* Aim:
Rewrite only the part of the entries that opens with the line containing "Hippo Essentials Author (115, 490)" and closes with the line containing "life (49, 595)", both lines included. Keep every line in it, requests and all, and shift each coordinate in the answers by adding -84 to it.

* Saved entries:
- - -

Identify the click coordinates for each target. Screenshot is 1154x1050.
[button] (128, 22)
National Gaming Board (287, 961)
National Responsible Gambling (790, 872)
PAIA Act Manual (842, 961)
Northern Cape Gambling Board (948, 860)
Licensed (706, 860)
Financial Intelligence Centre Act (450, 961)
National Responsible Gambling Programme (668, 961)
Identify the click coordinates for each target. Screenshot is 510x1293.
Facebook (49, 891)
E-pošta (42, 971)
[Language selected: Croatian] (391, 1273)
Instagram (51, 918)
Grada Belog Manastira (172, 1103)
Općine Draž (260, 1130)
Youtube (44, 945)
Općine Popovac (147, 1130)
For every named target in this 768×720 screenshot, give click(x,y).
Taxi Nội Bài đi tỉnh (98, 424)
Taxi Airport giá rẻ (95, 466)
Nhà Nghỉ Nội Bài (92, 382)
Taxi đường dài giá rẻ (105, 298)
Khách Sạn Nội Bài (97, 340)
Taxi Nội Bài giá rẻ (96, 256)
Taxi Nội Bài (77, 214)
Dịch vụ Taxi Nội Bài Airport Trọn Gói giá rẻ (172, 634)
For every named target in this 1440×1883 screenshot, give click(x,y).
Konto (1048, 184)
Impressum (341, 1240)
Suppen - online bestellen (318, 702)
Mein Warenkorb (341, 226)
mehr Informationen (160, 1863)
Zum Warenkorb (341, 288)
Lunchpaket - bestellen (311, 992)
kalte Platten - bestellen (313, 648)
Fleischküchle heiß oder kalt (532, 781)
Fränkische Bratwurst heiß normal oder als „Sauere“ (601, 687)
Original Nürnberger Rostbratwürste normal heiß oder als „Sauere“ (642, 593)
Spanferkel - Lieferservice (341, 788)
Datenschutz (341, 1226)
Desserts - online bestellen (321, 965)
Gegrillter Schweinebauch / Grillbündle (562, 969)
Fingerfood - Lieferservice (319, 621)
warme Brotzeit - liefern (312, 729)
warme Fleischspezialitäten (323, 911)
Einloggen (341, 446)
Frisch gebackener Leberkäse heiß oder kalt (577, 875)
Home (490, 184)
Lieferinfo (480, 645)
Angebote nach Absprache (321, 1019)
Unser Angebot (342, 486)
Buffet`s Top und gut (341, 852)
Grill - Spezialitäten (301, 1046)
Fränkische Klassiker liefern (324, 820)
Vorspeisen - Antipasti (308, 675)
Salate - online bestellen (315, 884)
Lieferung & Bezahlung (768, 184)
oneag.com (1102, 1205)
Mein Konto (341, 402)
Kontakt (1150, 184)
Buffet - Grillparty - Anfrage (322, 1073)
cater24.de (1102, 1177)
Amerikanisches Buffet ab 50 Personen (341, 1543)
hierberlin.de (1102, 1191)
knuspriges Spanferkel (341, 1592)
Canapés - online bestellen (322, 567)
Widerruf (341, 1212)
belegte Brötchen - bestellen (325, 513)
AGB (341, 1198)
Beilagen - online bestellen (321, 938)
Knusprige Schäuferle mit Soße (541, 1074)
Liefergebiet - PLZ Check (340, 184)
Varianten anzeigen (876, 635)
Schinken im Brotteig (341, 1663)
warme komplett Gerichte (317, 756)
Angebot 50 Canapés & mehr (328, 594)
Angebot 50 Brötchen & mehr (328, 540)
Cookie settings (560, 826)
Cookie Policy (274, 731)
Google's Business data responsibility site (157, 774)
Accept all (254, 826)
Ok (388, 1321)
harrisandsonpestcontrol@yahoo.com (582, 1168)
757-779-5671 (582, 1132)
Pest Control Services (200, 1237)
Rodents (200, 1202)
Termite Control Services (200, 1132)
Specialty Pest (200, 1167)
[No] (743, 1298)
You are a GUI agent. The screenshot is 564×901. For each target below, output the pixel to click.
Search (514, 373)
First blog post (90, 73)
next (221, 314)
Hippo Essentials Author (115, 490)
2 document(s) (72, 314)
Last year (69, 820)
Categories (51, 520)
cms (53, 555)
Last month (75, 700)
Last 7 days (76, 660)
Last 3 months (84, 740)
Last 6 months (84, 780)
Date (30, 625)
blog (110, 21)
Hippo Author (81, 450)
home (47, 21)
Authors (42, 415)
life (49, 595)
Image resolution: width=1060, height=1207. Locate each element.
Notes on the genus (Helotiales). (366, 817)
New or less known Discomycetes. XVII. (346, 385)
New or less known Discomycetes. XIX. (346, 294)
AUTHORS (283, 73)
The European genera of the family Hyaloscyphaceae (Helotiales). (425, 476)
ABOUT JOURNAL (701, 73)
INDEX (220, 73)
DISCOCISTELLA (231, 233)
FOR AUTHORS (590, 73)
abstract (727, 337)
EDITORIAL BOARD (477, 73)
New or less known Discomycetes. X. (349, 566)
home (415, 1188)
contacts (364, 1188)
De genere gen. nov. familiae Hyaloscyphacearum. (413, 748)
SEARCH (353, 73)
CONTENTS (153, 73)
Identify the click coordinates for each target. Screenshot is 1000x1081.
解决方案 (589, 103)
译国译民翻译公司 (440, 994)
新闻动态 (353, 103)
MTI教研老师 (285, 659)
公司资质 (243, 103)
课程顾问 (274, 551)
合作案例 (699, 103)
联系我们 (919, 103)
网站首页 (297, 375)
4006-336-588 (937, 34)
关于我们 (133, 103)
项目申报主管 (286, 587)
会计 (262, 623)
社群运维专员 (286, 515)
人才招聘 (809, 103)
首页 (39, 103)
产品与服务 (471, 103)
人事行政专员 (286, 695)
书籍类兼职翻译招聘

- - -

* The reply:
Hippo Essentials Author (31, 406)
2 document(s) (-12, 230)
Last year (-15, 736)
Categories (-33, 436)
cms (-31, 471)
Last month (-9, 616)
Last 7 days (-8, 576)
Last 3 months (0, 656)
Last 6 months (0, 696)
Date (-54, 541)
blog (26, -63)
Hippo Author (-3, 366)
home (-37, -63)
Authors (-42, 331)
life (-35, 511)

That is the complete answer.